La lesión de Maxey obligó a buscarle obligó a buscarle recambio y se produjo la llegada de Terquin Mott, que sería la última incorporación aquella temporada y el último intento del club por intentar lograr la permanencia. Mott era un jugador totalmente excéntrico, capaz de conectar con la afición pero también tenía un historial polémico. Su aportación al equipo fue importante, promedió 16 puntos, 7 rebotes y 17 de valoración por partido, pero no fue suficiente para que el equipo lograra la permanencia.

La falta de adaptación de Osella y su bajo rendimiento obligó al equipo a buscarle salida y se le sustituyó en la jornada 16 por Dusan Jelic. Osella tuvo un rol muy discreto y en los 16 partidos disputados promedió solo 6 puntos y 2 rebotes para 5 de valoración por partido.


El sustituto de Osella fue el serbio Dusan Jelic, que llegaba del Estrella Roja de Belgrado, tuvo un papel modesto y sus promedios fueron 11 puntos, 6 rebotes y 11 de valoración.

Sin duda que todo este trasiego de jugadores desestabilizó al equipo, y a pesar de todo se luchó por la permanencia hasta el último encuentro ante Gijón. Seguramente si se hubiera tenido un poco más de suerte con los extracomunitarios aquel año se podría haber logrado la permanencia, pero eso ya es fácil decirlo a toro pasado.

Jugadores como Mott y Osella estuvieron mucho más preocupados de maquillar sus números y estadísticas que de ayudar al club a la salvación y eso lo pagamos muy caro.




Americanos caprichosos

Según se publicaba en la época, Marlon Maxey exigió un coche automático al ser "incapaz de mirar a la carretera y cambiar las marchas al mismo tiempo". Maxey también exigió un sofá de cuero para su salón.

McCaskill pidió dos viviendas, una para él y sus dos perros y otra para su novia (aunque esta segunda la pagó el jugador).

McCaskill, Maxey y Mott pedían por contrato vivienda, coche, antena parabólica, microondas, compact disc y lavadora con secadora.
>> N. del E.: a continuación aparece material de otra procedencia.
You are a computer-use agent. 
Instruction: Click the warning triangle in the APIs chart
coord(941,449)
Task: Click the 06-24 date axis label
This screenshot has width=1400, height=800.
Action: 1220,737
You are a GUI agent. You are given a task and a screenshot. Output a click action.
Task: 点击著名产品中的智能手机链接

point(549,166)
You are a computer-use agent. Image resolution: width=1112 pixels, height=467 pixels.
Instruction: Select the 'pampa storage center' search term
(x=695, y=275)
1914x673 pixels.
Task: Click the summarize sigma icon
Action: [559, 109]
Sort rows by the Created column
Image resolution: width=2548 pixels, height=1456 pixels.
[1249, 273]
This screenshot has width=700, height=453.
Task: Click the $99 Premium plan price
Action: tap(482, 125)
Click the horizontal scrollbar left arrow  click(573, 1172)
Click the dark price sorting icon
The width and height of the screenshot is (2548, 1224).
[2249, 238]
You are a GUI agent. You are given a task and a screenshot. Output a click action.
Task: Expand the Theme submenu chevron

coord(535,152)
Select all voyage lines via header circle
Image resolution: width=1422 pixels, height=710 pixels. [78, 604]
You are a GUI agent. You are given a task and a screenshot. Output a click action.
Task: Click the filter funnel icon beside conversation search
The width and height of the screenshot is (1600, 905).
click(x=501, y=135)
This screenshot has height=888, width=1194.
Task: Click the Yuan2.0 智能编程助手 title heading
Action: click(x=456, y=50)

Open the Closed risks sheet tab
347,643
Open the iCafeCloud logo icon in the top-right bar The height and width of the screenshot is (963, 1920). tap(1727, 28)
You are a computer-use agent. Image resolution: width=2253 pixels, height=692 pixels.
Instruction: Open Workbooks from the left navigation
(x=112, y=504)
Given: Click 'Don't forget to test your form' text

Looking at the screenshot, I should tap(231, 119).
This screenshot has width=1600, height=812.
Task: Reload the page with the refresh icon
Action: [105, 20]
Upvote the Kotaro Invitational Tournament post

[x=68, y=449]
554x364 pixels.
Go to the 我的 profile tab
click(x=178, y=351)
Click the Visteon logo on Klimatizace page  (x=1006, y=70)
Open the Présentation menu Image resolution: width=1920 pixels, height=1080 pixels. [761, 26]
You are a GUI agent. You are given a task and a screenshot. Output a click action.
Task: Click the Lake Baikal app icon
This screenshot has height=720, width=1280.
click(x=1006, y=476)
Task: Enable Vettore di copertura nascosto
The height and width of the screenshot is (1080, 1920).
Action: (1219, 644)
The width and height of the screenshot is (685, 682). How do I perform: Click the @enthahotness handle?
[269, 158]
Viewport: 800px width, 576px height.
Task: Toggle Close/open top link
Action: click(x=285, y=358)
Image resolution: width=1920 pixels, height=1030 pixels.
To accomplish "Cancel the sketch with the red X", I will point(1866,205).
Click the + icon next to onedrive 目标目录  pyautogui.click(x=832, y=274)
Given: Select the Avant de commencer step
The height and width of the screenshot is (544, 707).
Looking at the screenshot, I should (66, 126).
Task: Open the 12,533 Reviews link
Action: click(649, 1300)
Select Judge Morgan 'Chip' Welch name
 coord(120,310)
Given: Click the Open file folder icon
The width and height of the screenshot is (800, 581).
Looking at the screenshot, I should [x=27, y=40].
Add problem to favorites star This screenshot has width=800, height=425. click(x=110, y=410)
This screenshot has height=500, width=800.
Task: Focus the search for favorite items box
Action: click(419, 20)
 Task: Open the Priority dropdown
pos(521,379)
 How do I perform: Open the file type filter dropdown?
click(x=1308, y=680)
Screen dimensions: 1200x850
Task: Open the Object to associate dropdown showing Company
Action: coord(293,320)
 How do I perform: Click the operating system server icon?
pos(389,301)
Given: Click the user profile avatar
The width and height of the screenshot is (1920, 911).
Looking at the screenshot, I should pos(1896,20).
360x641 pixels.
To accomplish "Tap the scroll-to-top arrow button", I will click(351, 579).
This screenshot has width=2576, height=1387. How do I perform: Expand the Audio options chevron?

Polémicas y falta de profesionalidad

Aunque hemos visto antes que los números de aquellos jugadores no eran malos del todo en algunos casos, lo que sucedía era que se dedicaban muchas veces a maquillar sus números.

No fueron extraños los actos de indisciplina e incluso altercados o rifirrafes en los entrenamientos con otros compañeros.

Tras una derrota ante el TAU, el presidente del club, Paco Pastor declaraba "estoy muy cabreado y disgustado con algunos jugadores que de profesionales no tienen nada". "Por lo menos hay que luchar y poner un poco de pundonor". "Si no saben hacerlo mejor, por lo menos que hagan caso de las indicaciones del entrenador. Es lo mínimo que que puede hacer". "A la hora de cobrar y exigir sí que son profesionales".

Casadevall también fue muy duro aquel día. En referencia a Terquin Mott y Dusan Jelic declaraba que "hay jugadores que quieren hacer la guerra por su cuenta" "He visto falta de respeto al público".